M was a natural with children, so those sessions almost planned themselves. Hugely excited by the thought that they could conquer the complicated language force-fed at school, they worked hard and blossomed like dormant bulbs in the spring. One unfortunately came over all spotty one day and we discovered that he had the chicken pox. He was quarantined at home much to his dismay but made it back to class before the end of the summer.
My kids were a lot older. So though the goal was the same—to make them feel more comfortable with language—it was trickier to get them to overcome years of inhibition. Then again, they were closer to my age, so it was easy to be silly together, relate to each other. We modified exercises to work for our group and created environments to suit our moods. By the end of our time together the most serious of my students were enjoying face paint and telling mime jokes like they knew no other kind.
We had a small party on our last day of class.
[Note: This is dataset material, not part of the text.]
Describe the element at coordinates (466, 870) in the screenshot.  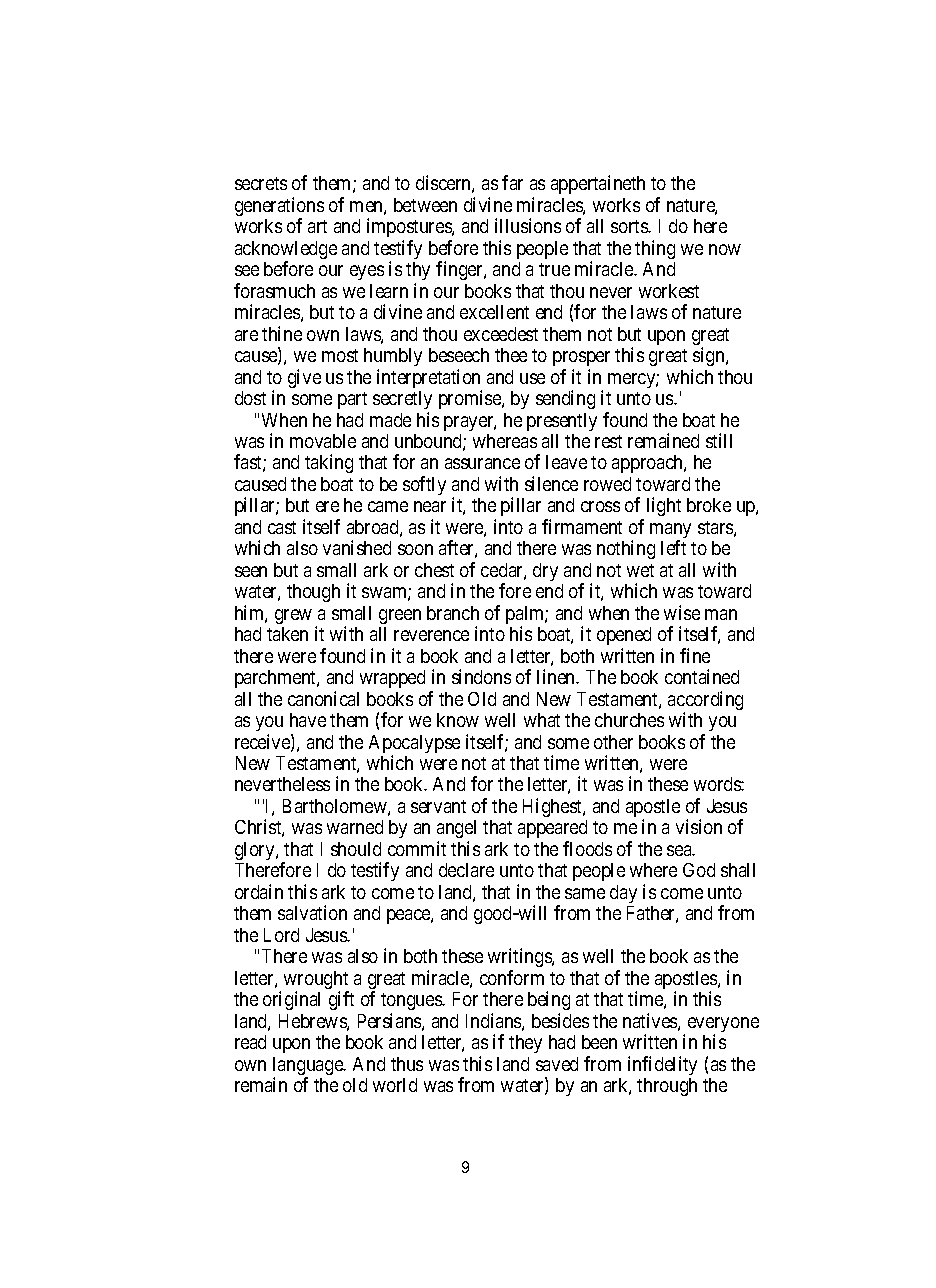
I see `declare` at that location.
We had gone to the bakery on the far side of the market and pre-ordered so that we’d have enough. Raghav, Mata, and all the others at the ashram joined us. We sat out in the sun and ate chips and cake and drank fizzy drinks and exchanged addresses. As we said goodbye, students pushed carefully wrapped packages into our hands. Framed pictures of Uttarkashi, flowers frozen in glass, little idols, farewell notes.
This ashram did not seem to exist so much for group prayer or community living, as to allow independent minds to be in a non- interfering space. It wasn’t ideal for anyone who wanted a regimented schedule of theology and ritual arranged for them; here nobody told you what to do with your time or your spirit. It wasn’t even a place to hang out with likeminded people—everyone was on their own clock and rarely spent any time together. But for all that, it did not feel like a cold or unfriendly place.
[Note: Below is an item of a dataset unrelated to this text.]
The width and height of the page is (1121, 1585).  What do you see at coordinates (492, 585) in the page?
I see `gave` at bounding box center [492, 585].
Some people go to the mountains to pray. Some to get away, forget, start over. M and I went because we’d always wanted to live in the mountains for a while. During our time there we found ways to share some of what we did in our regular lives with the community. I don’t know how much of it happened by design, but in the process we did get away, forget, start over. We did not spend time sitting in the temple in active prayer. We worked and we travelled and we left feeling rested. Maybe prayer can also mean being in a beautiful space and enjoying the moment.
It was 3.40 a.m. when the train pulled into Vasai Road for a five-minute halt. We had left Ujeli at 6 a.m. two days ago, taking a bus to Haridwar, the overnight train to Delhi, a cab from one city station to another, and a train to someplace else that passed by the outskirts of Bombay. I saw the Ticket Inspector hurrying down the platform towards our coach to make sure we hadn’t overslept. When he saw us heaving our bags down, he waved and got onto the coach nearest him. The train rolled out, slowly picking up speed. M and I crossed over to the platform from which we were to catch our local train home and waited for it to arrive.
Soft, unmoving bed, hot water on tap, no luggage. I even had a birthday thrown in for fun.
Three days like this, and then we were packing again, this time southward bound.